Given such a hopeless outcome for Israeli warmongering against a civilian population for crass domestic political purposes, it now has appeased the White House with a short-term measure which may serve to reverse its disastrous damage to world opinion. This is what the ceasefire will bring -- a huge scaling-up of Israeli propaganda about its ruthless aggression with a human face: the latter demonstrated by a short-term suspension of the former.

It will also bring humanitarian responses in repairing schools, hospitals, sanitation systems, water supply and shelter, and the renewed stocking of medical supplies, before the destruction of the next onslaught once Israel has figured out Obama's tolerance levels. My colleagues -- under siege in Gaza with their families -- have suffered dead relatives, severely traumatized children and demolished houses, and no possible refuge. (I'm safely based in Jerusalem, making almost daily trips through Israeli military checkpoints to Ramallah for meetings with various Palestinian Authority Ministries.)

 

The media have kindly spared Australian lounge rooms the worst images of Israeli actions, such as children's faces blown off, and decapitated children's heads on the ground. But there are plenty of TV images of some broken walls and kitchenware if a Gazan rocket lands near a populated area. This is something which Palestinians -- with access to both local and international reporting -- find impossible to comprehend, and conclude that Palestinian lives are of no interest to the rest of the world.

 

The only reason I haven't been called for a blood donation is that Israel had limited the amount allowed in each day, and Gazan hospitals lack facilities for proper storage. Otherwise demand would be very high. Very many people aren't even getting to hospitals. A current report on one UN agency website describes the situation of a woman in Gaza who went into labour and no ambulance could come for her, so she went into the street accompanied by a friend, two other people came to her assistance: all four were killed by Israeli fire. Ambulances are reluctant to head out at night due to how many have been hit. Another of my colleagues was told on Thursday by his doctor to take his wife to hospital to be induced during the three hour ceasefire period next day, despite nervousness due to how frequently the IDF continued to violate those short daily breaks. Day or night, civilians in need of medical attention are targets.

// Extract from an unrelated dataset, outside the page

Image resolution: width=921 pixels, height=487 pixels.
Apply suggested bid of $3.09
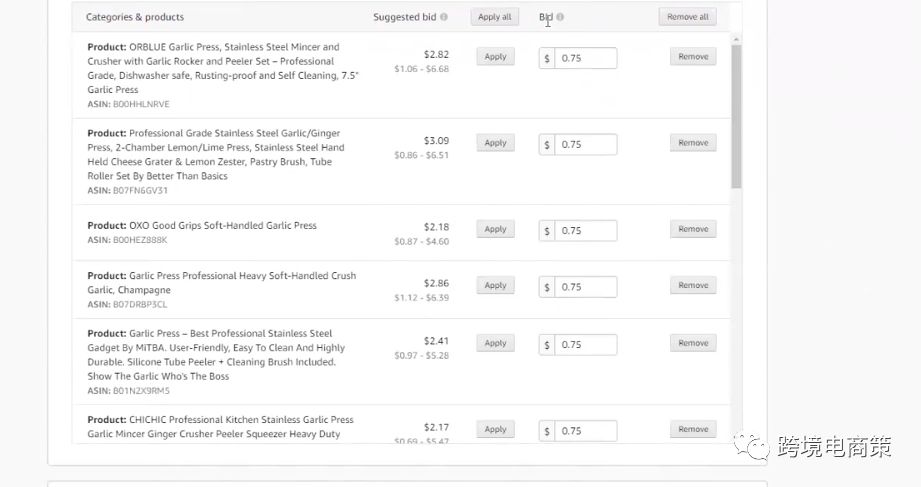pos(495,143)
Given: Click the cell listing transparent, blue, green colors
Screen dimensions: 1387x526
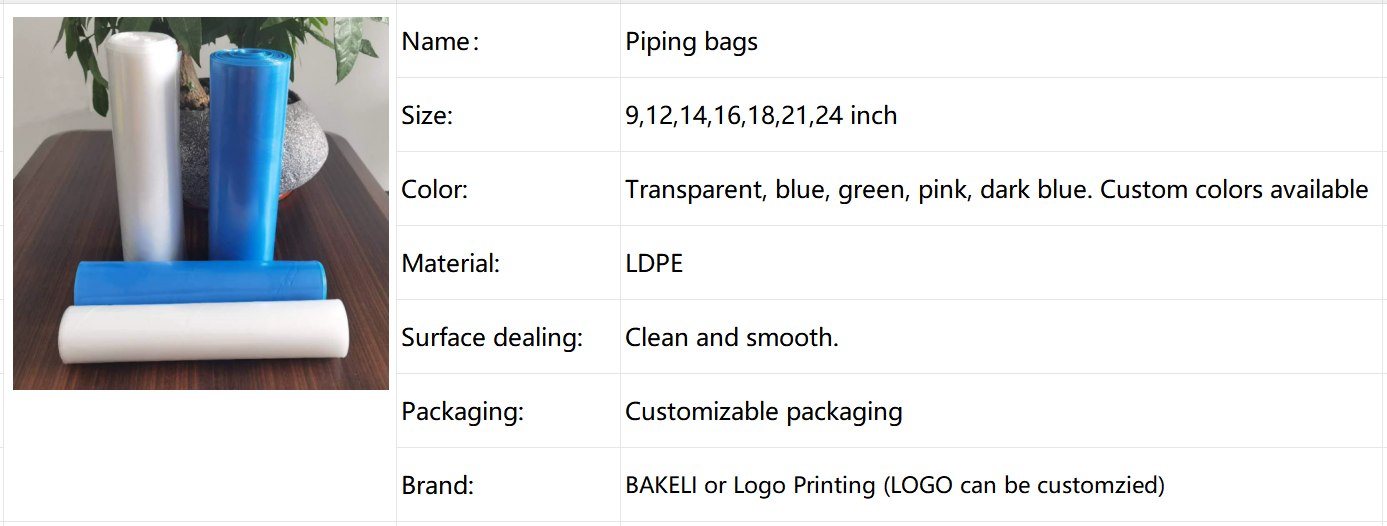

Ban Ki Moon's presence in Israel didn't stop the IDF from bombing UN headquarters based on a lie (first that resistance fire had come from inside the UN compound, then -- when that was disproved -- that it had come from outside but they'd taken refuge inside). However, the cessation of actions for the duration of Obama's inauguration will at least send a message to both the White House and the UN about Israeli diplomatic policy toward each of them. But this was a lesson already learned by the UN here, given that its regular provision to Israel of the precise coordinates of UN facilities inside Gaza turned out to be like painting a great big red "X" on top of such buildings for the benefit of overhead aircraft.